Start of Working data
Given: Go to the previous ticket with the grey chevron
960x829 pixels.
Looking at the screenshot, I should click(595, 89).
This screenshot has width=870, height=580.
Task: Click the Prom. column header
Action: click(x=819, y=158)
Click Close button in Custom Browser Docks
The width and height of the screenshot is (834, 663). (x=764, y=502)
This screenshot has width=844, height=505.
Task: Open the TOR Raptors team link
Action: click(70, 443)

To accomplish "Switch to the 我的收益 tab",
End of Working data
Start of Working data
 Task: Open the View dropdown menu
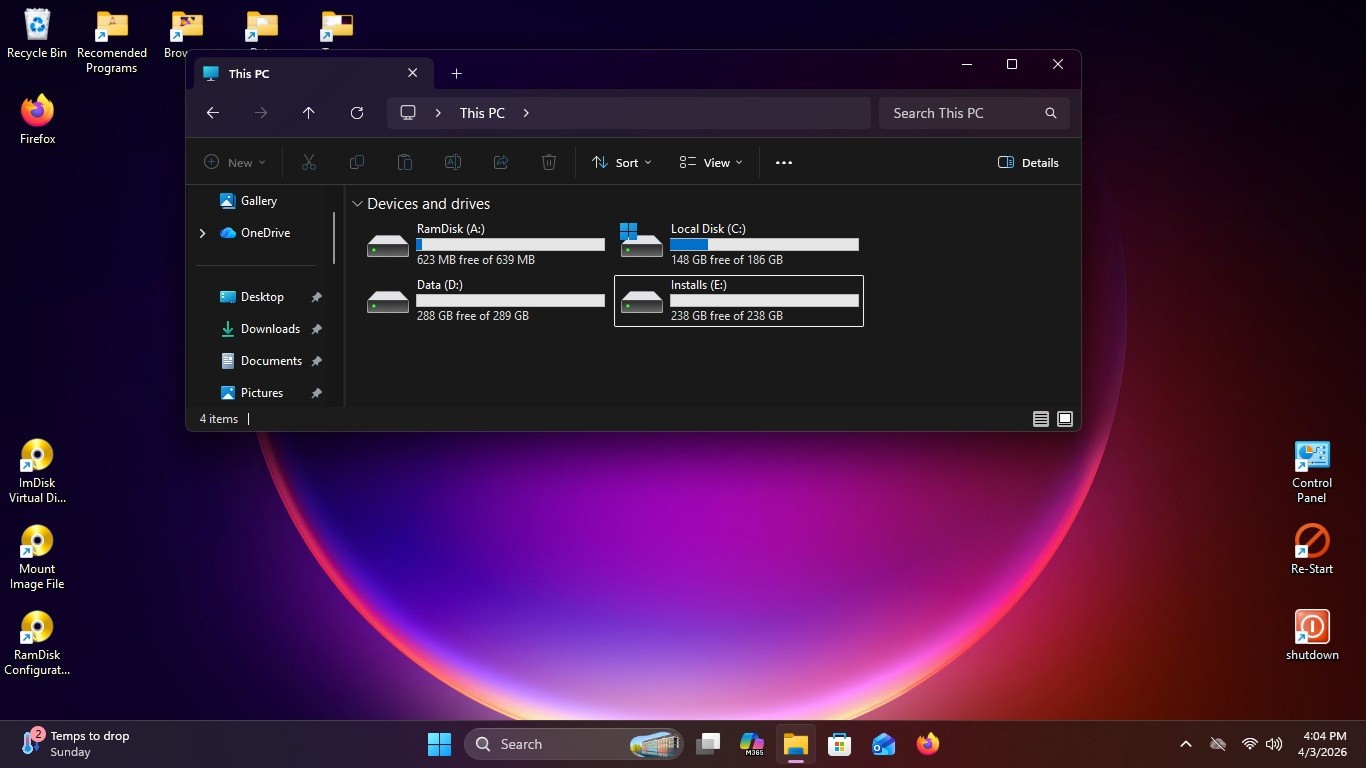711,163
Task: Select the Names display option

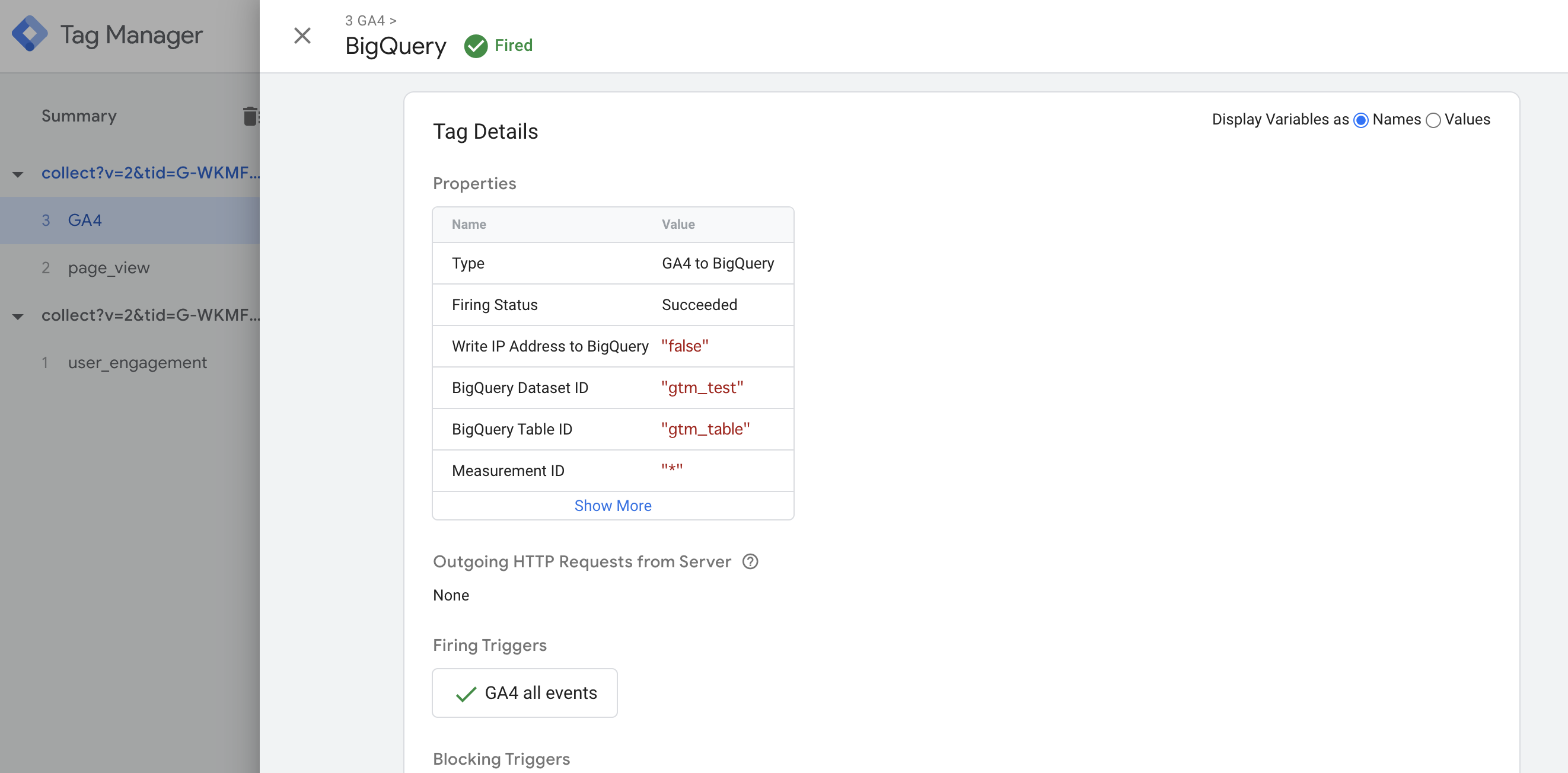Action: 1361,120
End of Working data
*Description of the task*
Rewrite the stretch of records from the line containing "Task: Open the View dropdown menu" through the line containing "Action: 1361,120", changing "dropdown menu" to "drop-down menu" and keeping everything else the same. Omit the pictures from your answer.

*Result below*
 Task: Open the View drop-down menu
711,163
Task: Select the Names display option

Action: 1361,120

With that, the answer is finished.